:: Task ::
Work out how many lines below contain "green". Provide only the figure.

*** Opening of Source records ***

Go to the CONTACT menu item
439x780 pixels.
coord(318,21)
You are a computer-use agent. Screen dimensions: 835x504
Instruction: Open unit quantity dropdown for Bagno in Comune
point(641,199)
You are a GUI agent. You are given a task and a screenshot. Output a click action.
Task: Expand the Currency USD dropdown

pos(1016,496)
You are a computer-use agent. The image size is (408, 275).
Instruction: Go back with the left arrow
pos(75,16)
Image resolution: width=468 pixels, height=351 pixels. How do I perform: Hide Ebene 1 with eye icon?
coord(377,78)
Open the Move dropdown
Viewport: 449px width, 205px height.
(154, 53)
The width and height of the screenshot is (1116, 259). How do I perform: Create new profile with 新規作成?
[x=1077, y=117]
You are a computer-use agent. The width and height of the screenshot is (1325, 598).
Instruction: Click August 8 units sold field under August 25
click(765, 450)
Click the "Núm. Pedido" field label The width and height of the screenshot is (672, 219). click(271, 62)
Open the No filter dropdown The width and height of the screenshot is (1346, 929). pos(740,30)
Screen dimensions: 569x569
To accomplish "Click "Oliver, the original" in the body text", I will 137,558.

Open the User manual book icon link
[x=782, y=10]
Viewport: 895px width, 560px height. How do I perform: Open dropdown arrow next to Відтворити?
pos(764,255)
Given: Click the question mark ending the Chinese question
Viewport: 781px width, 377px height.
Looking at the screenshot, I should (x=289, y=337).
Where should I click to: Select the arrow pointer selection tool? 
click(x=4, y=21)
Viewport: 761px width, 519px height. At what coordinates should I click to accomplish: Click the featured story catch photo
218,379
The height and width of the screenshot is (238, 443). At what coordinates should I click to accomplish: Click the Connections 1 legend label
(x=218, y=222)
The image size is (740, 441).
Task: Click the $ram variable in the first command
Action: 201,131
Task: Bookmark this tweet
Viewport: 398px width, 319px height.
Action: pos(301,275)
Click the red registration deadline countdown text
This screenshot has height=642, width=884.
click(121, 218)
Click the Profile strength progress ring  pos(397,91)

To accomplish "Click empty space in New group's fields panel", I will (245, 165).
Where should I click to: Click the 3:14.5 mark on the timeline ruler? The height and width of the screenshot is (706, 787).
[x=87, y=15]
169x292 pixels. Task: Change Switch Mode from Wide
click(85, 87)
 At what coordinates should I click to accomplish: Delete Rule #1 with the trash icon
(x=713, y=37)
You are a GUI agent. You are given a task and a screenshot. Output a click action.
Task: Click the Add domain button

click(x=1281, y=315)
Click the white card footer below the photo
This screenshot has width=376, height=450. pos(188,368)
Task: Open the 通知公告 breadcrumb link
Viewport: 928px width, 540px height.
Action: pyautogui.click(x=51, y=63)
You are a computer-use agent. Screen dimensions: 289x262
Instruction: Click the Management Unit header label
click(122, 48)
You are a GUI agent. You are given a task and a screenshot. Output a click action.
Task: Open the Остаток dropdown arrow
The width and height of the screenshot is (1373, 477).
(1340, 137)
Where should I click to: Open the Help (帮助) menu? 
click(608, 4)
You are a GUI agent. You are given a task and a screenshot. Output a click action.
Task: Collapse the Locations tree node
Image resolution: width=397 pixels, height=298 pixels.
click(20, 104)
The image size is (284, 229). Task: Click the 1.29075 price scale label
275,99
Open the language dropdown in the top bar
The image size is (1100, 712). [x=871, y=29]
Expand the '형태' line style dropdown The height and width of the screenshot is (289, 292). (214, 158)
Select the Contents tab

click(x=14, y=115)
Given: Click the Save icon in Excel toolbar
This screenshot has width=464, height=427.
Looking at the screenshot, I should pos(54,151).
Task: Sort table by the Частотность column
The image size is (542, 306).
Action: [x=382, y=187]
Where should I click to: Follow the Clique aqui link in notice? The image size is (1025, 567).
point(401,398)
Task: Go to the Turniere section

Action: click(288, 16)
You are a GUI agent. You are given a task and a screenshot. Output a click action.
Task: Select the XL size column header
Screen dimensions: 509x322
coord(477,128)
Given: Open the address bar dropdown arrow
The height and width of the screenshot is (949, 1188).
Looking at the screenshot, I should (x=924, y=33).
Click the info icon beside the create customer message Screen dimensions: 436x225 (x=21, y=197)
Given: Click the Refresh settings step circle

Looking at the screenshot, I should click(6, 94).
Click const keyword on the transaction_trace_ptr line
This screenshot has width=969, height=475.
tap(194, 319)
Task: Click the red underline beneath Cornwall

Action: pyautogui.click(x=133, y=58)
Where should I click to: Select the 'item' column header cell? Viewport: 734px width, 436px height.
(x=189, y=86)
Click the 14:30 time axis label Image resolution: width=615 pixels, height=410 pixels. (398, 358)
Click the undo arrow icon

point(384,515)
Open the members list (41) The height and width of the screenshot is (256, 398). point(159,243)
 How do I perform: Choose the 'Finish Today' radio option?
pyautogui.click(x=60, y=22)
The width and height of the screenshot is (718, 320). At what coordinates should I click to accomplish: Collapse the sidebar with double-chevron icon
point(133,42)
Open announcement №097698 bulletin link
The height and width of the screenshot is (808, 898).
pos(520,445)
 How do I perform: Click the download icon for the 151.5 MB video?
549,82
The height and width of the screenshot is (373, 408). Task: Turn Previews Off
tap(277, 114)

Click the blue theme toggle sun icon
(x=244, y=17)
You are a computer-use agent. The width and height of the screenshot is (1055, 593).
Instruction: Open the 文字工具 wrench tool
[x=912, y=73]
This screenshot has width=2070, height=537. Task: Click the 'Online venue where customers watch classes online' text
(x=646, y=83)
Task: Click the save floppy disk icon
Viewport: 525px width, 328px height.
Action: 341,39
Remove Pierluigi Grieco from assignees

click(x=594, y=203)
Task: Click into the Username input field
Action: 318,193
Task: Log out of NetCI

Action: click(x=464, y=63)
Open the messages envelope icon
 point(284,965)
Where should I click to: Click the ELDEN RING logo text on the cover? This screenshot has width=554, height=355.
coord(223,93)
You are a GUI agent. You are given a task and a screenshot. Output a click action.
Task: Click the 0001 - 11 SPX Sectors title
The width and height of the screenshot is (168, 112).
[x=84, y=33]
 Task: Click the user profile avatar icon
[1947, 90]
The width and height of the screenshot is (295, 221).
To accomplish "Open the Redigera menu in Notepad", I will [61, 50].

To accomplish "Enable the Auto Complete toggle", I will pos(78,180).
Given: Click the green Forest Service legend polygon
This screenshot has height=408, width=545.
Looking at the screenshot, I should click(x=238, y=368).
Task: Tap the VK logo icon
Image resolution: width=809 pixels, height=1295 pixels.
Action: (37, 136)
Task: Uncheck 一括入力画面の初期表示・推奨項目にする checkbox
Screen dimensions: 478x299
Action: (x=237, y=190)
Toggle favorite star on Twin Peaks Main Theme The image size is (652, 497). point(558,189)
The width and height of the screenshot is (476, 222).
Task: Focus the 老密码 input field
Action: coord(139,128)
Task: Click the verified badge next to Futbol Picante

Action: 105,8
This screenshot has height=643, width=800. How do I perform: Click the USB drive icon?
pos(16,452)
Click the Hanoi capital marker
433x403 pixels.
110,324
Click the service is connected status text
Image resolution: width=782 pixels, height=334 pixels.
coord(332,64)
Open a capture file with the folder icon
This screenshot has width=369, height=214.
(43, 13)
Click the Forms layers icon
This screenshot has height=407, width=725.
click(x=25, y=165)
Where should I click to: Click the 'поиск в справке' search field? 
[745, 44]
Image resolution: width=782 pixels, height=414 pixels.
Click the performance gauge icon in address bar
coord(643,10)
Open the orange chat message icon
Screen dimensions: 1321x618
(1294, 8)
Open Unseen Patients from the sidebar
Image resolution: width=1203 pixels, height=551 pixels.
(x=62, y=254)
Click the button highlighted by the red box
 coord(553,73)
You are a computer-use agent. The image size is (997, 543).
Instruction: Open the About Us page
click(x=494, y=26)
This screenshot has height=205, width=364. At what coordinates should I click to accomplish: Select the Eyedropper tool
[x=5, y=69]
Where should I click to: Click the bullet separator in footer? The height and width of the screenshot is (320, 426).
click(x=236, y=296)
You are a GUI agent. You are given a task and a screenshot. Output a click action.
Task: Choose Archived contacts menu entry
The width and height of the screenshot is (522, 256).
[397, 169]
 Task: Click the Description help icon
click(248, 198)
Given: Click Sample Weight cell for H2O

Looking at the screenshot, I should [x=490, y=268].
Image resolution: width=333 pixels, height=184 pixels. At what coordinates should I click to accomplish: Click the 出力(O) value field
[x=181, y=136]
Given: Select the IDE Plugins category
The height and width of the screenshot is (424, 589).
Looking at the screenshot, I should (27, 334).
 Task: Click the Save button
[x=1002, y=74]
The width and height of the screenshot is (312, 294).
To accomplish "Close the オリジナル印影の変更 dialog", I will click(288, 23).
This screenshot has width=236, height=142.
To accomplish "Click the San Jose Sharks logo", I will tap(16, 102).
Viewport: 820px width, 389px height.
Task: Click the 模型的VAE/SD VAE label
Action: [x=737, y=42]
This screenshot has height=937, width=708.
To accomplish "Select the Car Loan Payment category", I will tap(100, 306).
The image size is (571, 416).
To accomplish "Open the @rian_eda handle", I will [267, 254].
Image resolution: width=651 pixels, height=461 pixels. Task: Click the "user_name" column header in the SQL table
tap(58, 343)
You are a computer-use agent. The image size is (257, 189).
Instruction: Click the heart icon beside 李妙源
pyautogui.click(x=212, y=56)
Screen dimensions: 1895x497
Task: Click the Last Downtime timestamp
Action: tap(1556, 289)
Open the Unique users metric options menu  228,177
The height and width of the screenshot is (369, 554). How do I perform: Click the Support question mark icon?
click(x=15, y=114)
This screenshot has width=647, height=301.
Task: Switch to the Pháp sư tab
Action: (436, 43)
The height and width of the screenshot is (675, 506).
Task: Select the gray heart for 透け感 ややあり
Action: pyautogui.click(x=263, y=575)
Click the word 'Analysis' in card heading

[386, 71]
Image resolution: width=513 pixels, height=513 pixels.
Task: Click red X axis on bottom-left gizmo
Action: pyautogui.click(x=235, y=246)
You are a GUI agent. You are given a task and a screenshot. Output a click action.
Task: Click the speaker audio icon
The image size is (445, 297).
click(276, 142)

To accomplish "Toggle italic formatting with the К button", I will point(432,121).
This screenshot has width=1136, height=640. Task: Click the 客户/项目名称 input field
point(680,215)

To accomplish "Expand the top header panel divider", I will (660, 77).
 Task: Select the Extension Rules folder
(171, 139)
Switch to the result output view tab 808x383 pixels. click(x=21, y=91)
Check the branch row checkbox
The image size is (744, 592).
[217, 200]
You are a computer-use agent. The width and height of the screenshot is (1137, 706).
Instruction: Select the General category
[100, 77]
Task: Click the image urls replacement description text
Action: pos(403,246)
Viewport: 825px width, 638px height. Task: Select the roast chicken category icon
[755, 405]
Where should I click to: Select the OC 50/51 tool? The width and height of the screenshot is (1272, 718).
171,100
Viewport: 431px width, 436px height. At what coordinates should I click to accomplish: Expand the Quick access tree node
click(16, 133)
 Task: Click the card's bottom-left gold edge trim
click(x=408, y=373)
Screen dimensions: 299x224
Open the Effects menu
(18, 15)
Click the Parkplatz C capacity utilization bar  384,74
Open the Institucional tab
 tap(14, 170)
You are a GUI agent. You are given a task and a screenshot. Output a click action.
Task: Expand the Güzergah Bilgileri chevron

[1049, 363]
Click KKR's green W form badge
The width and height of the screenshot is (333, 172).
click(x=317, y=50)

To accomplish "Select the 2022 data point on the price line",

*** Close of Source records ***

:: Written reply ::
2